Data collection was retrospective and cross-sectional to obtain an overview of the unit's health status at a specific point in time. Data analysis was performed using SPSS v.24 statistical software. Quantitative variables for demographic characteristics were obtained using descriptive statistics such as means, modes, and proportions. Contingency tables were used to determine the correlation between independent and dependent variables, obtaining odds ratios with a 95% confidence interval. The chi-square test was then applied to verify statistical significance.

Based on the regulations of the General Health Law regarding health research, this research is without risk, as only patient data were collected and no invasive protocols that could harm the study subjects were performed. This study was conducted respecting the ethical codes established in the Declaration of Helsinki 1964, in its 2013 version, as well as those established in the Mexican Standards of the Official Gazette of the SSA of 1962.

One hundred surgical site infections were recorded during the study period. Based on the formula for two proportions, it was determined that the study population should consist of 25 cases. However, it was decided to use 100% of the cases registered on the INOSO platform. After applying the inclusion, exclusion, and elimination criteria, a total of 60 records were selected for the cases and 60 records for the controls.

The sociodemographic characteristics were as follows: 55% were women (n=33), and 45% were men (n=27). Regarding age, the mean age was 54.2 years. The patients' ages were classified into ranges, with the highest frequency in the 60-69 age range (21.7%) (Table 1).

In the cases, the predominant educational level was secondary education (30%), while in the controls, it was middle school education (40%). An odds ratio (OR) was calculated for each educational level, finding that secondary education was a protective factor (OR 0.3, 95% CI 0.128–0.704, p-value 0.005) (Table 2).

The OR for active smoking was 1.383 (95% CI 0.732–3.461), with a p-value of 0.487, indicating no statistical significance (Table 2).

Analyzing comorbidities, the presence of comorbidity resulted in an OR of 1.737 (95% CI 0.792–3.81, p-value 0.166), also without statistical significance. Regarding BMI, grade I obesity predominated in the cases (53.3%), while overweight was the most common finding in the controls (55%). The statistically significant odds ratios (ORs) for BMI were normal 0.365 (95% CI 0.130–1.027, p < 0.050), overweight 0.273 (95% CI 0.126–0.592, p < 0.001), and grade I obesity 4.571 (95% CI 2.032–10.284, p < 0.001) (Table 3).

In addition, Diabetes Mellitus (DM) (OR 0.843, 95% CI 0.375–1.896, p = 0.680), Systemic Arterial Hypertension (SAH) (OR 0.762, 95% CI 0.369–1.571, p = 0.461), and chronic kidney disease (CKD) (OR 0.237, 95% CI 0.026–2.188, p = 0.171) were considered, which is not statistically significant. The frequency of cancer was 18.3% in both cases and controls (OR 1.000, 95% CI 0.397–2.521, p = 1.000). A prior healthcare-associated infection (HAI) was found in 28.3% of cases and 5% of controls, with an odds ratio (OR) of 7.512 (95% CI 2.068–27.278, p < 0.001), which was statistically significant. (Table 3)

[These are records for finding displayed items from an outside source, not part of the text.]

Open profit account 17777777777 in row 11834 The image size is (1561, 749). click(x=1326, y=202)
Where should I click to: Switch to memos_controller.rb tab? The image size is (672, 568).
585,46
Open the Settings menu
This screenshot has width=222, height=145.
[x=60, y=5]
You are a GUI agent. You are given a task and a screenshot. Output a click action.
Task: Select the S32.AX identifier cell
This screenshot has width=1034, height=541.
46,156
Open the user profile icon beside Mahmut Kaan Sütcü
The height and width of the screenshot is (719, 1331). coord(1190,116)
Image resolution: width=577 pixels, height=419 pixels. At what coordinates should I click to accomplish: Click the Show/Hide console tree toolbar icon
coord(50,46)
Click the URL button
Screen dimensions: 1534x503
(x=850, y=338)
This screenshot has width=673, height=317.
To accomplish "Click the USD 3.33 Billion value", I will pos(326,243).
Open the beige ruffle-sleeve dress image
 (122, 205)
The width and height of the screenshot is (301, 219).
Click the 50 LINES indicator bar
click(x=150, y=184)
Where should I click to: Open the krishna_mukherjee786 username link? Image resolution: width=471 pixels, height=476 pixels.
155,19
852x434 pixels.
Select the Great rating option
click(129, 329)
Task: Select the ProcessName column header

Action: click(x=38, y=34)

Regarding the surgical event, in both cases and controls, the type of intervention was 56.7% scheduled and 43.3% urgent; the surgical approach was 90% open and 10% closed; and the classification of the degree of surgical wound contamination was 35% clean, 48.3% clean-contaminated, and 16.7% contaminated. The most frequent specialty was general surgery (88.3%), and the digestive system was the most affected (65%). The most frequent shift for cases was the morning shift at 36.7% (OR 2.316, 95% CI 1.018–5.269, p 0.043), and for controls, the afternoon shift at 53.3% (OR 0.375, 95% CI 0.183–0.771, p 0.007). Operating room Q1, with a frequency of 25% in cases and 10% in controls, yielded an OR of 3.000 (95% CI 1.075–8.370, p 0.031), which was statistically significant (Table 4).

Surgical time exceeding 120 minutes yielded an OR of 2.779 (95% CI 1.327–5.820, p 0.006), which was also statistically significant. The pre-surgical stay yielded an OR of 2.429 (95% CI 1.163 - 5.071, p 0.017) and the post-surgical stay an OR of 3.021 (95% CI 1.430 - 6.382, p 0.003), both with statistical significance.(Table 4)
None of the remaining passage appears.